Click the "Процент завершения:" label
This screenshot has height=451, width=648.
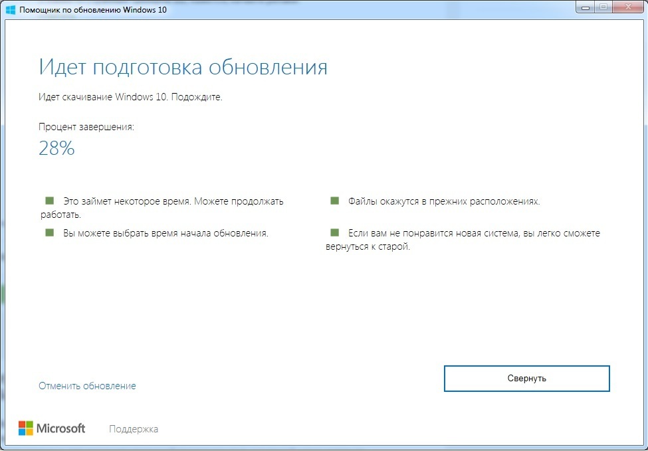(86, 126)
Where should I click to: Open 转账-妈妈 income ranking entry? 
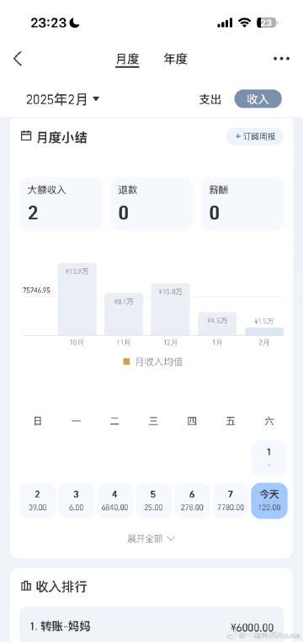(x=152, y=626)
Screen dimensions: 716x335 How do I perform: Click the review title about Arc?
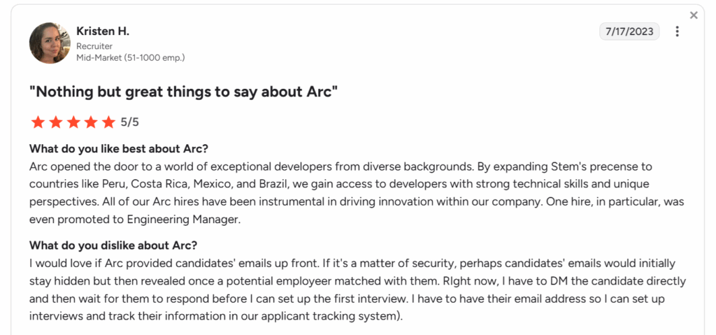tap(183, 92)
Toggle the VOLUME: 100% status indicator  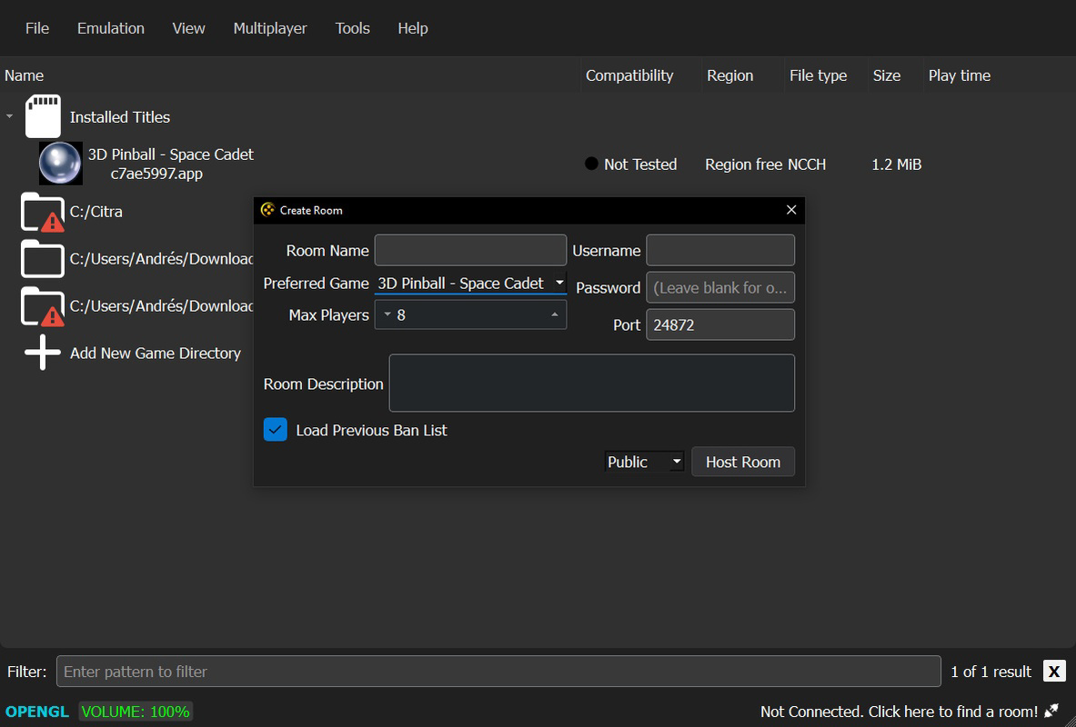[x=136, y=712]
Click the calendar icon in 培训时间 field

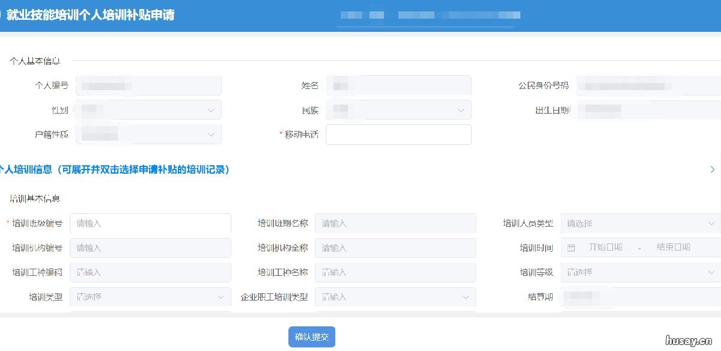point(570,248)
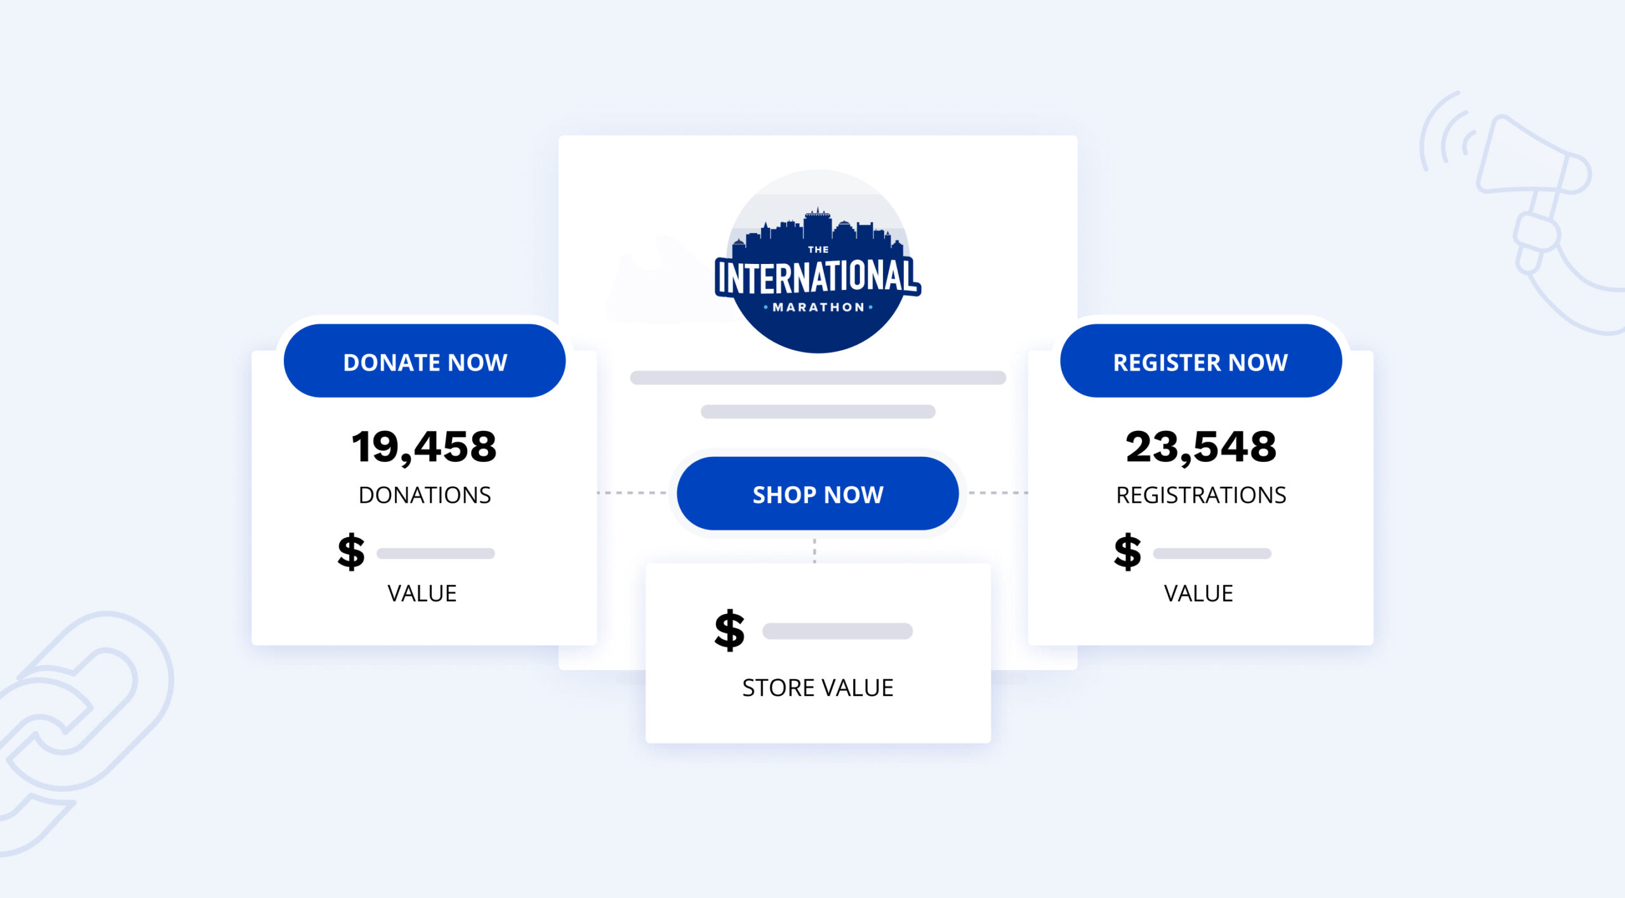Click the store value placeholder bar
This screenshot has width=1625, height=898.
pyautogui.click(x=837, y=631)
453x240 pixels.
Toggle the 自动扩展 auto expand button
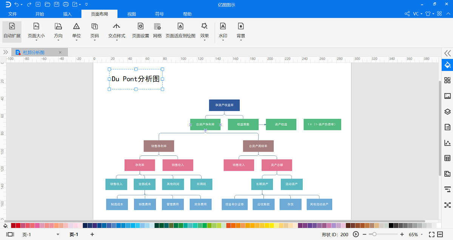12,31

______________________________

Problem to solve:
Word for word and without pictures, restate only the lines running from the one that contains "453x240 pixels." through the last line of the listing above.

Your solution:
453x240 pixels.
Toggle the 自动扩展 auto expand button
12,31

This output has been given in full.